=== YOUR TASKS ===
**1.** In the Data Engineer job posting, about how much data per day do the pipelines ingest?
**2.** Carry on writing the Data Engineer job posting from its last line.

=== SOURCE EXTRACT ===
- Company Name
- Lighthouse
- Job Title
- Data Engineer
- Job Description
-
**Job title:** Data Engineer
**Role Summary:**
Design, build, deploy, and maintain large‑scale data pipelines ingesting ~100 TB/day from diverse sources (APIs, webhooks, SFTP, cloud storage). Architect modern, scalable, and reliable data architecture for the hospitality domain, ensuring high‑fidelity data products and operational excellence.
**Expectations:**
- Deliver end‑to‑end pipeline solutions for 3 trillion‑record hotel dataset.
- Transition legacy processes to modern, scalable architectures.
- Apply AI, automation, and observability to improve pipeline reliability and speed.
- Collaborate cross‑functionally with product, engineering, support, business, and external partners.
**Key Responsibilities:**
1. **Pipeline Engineering:**
- Design and implement scalable ingestion, transformation, and storage pipelines.
- Integrate polyglot data sources (APIs, webhooks, SFTP, cloud storage).
2. **Domain Modeling & Transformation:**
- Build complex domain models to unify heterogeneous data into high‑quality data products.
3. **Architectural Improvements:**
- Modernize legacy processes, adopt cloud-native data services, and optimize cost/throughput.
4. **Operational Excellence:**
- Develop advanced observability, automated testing, self‑healing mechanisms.
- Conduct deep‑dive root‑cause analysis of production incidents.
5. **Team Collaboration & Leadership:**
- Partner with product, engineering, support, business, and external stakeholders.

=== RECORD SET ===
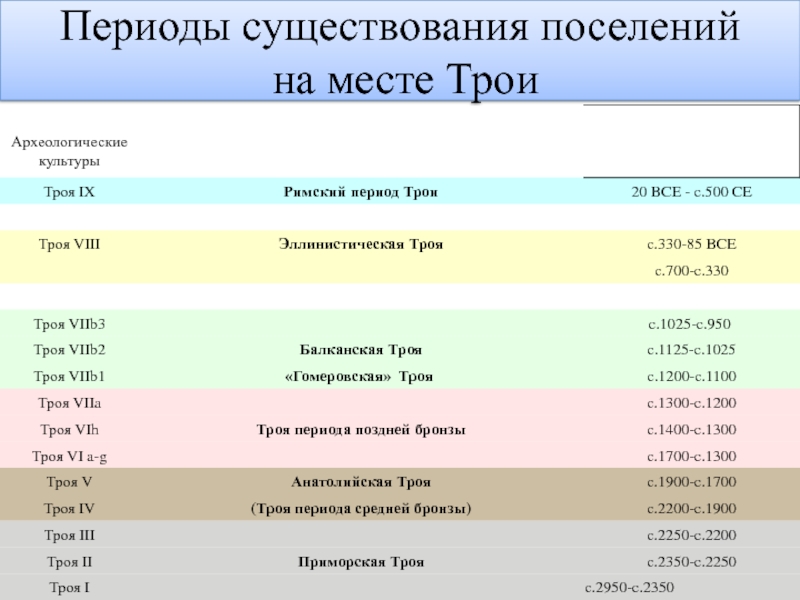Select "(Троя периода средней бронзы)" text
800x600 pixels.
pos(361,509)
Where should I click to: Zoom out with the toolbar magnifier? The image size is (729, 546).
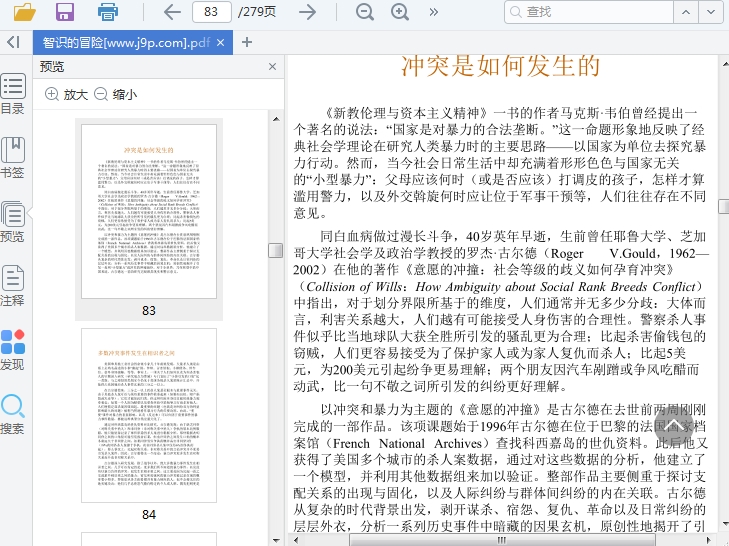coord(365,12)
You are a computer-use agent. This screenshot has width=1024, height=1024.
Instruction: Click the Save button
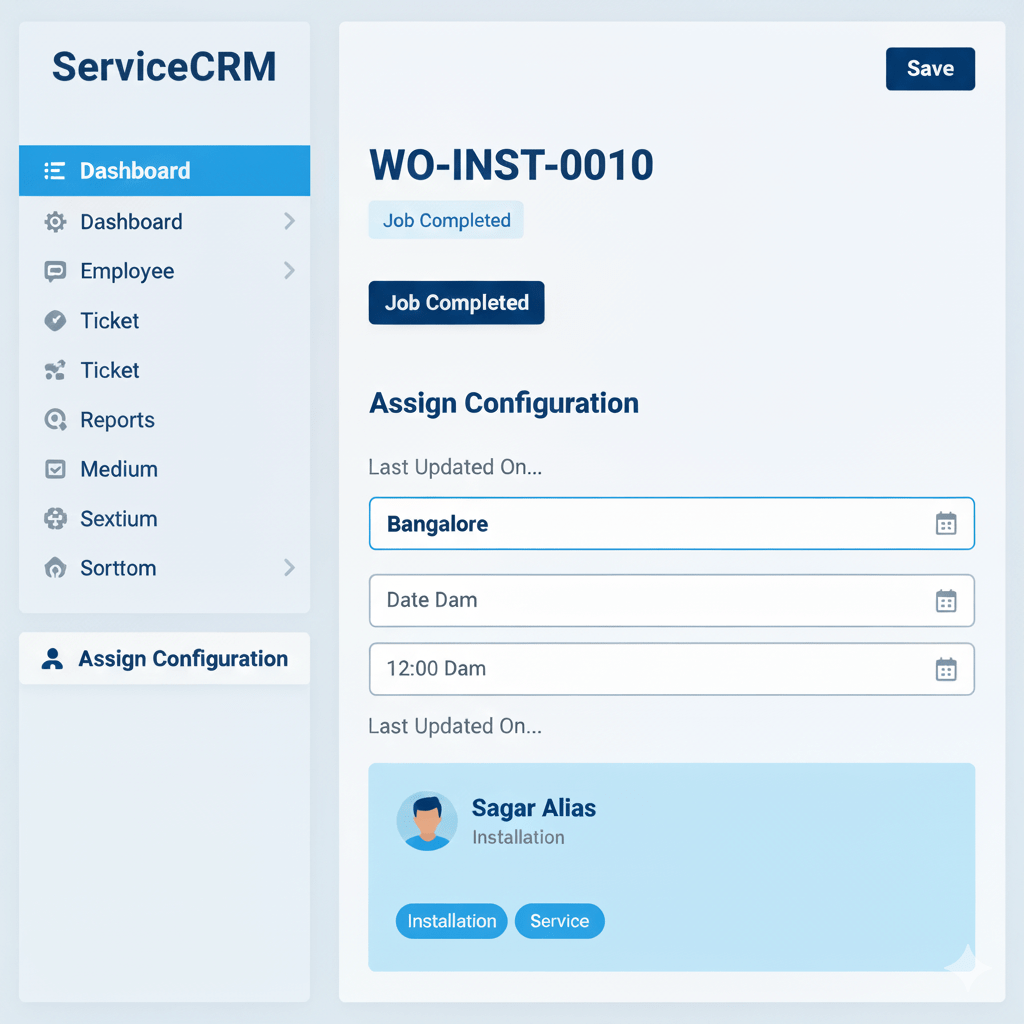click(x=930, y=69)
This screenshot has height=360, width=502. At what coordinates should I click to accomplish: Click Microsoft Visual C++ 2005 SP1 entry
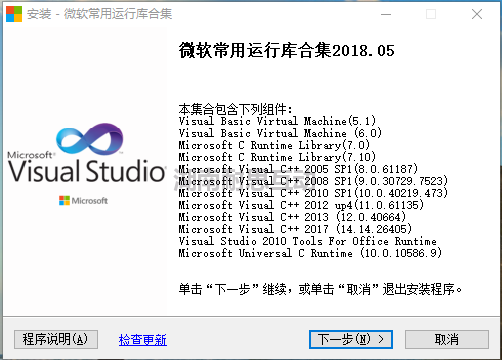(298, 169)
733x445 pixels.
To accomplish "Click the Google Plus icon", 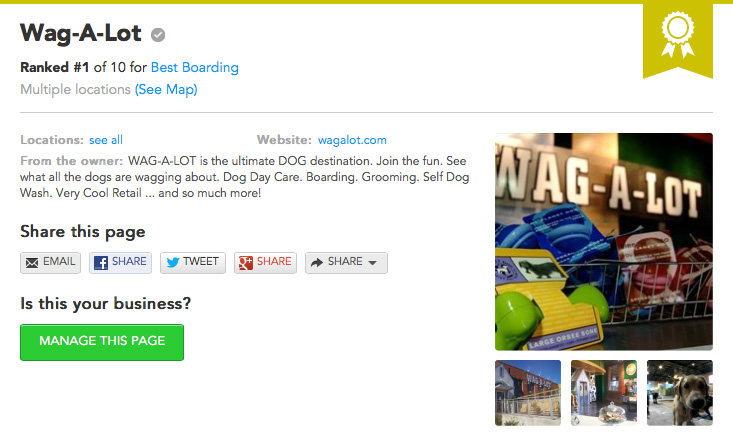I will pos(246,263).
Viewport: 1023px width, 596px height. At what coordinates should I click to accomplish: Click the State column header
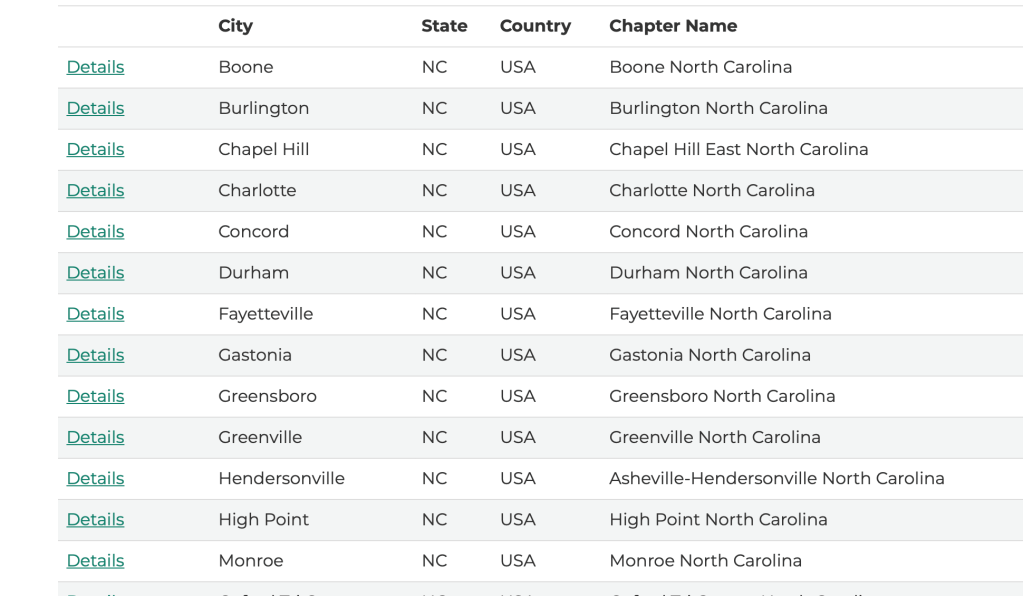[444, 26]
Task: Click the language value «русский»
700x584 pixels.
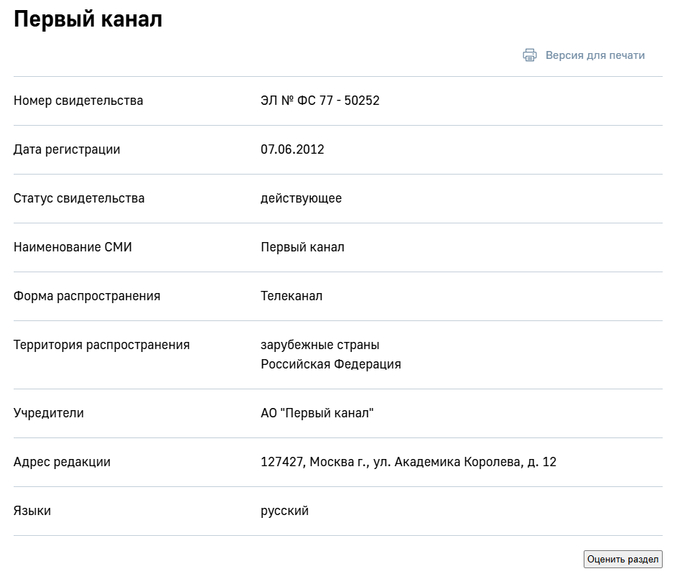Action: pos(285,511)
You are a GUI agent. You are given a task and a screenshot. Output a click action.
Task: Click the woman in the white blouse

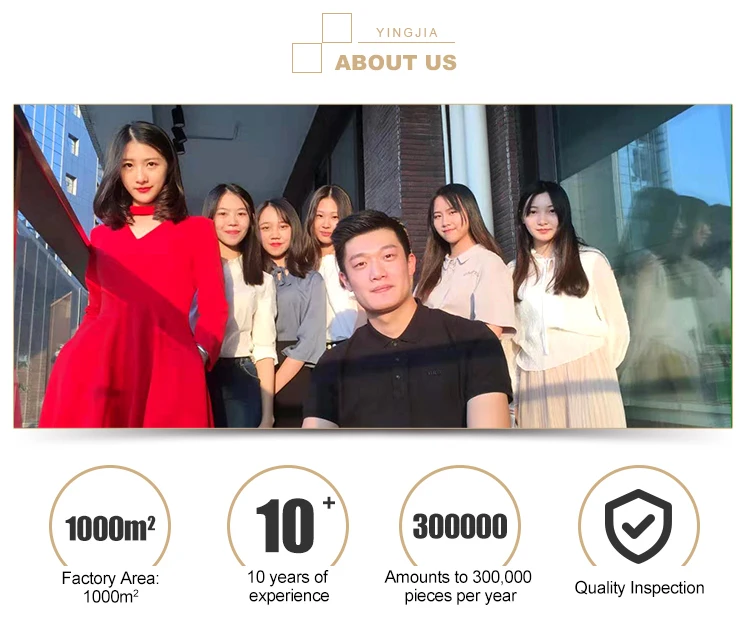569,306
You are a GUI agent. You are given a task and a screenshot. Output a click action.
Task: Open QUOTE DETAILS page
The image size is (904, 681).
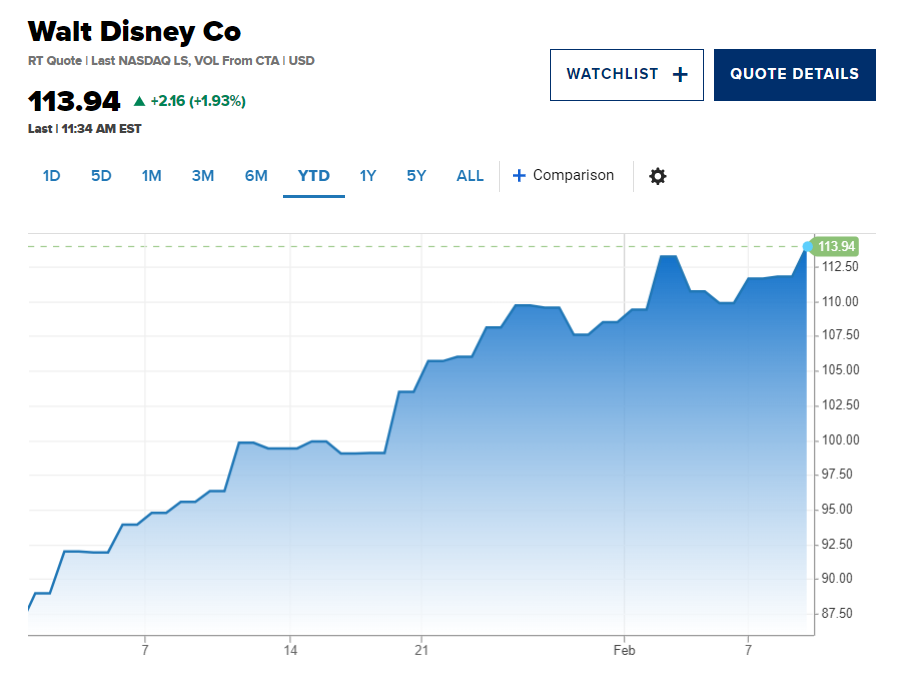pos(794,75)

=== OUTPUTS BY TASK ===
**1.** About 100 TB per day.

**2.**
- Mentor junior engineers; influence engineering velocity and quality.
**Required Skills:**
- **Programming:** Python (large‑scale data processing).
- **Data Streaming & Messaging:** Kafka, Google Cloud Pub/Sub.
- **Data Warehousing & Cloud Databases:** BigQuery, Snowflake, Databricks, Spanner.
- **Cloud Platforms:** Proficient in GCP, AWS, or Azure; experience with Kubernetes.
- **Data Architecture:** Design, deployment, testing, monitoring of complex pipelines.
- **Observability & Automation:** Logging, metrics, automated testing, self‑healing.
- **AI & Automation:** Use AI‑assisted tools for code quality and debugging.
- **Communication:** Fluent English, stakeholder management, technical storytelling.
**Required Education & Certifications:**
- Bachelor’s or Master’s degree in Computer Science, Engineering, or related technical field.
- Certifications in cloud platforms (e.g., GCP Professional Data Engineer, AWS Big Data Specialty) preferred but not mandatory.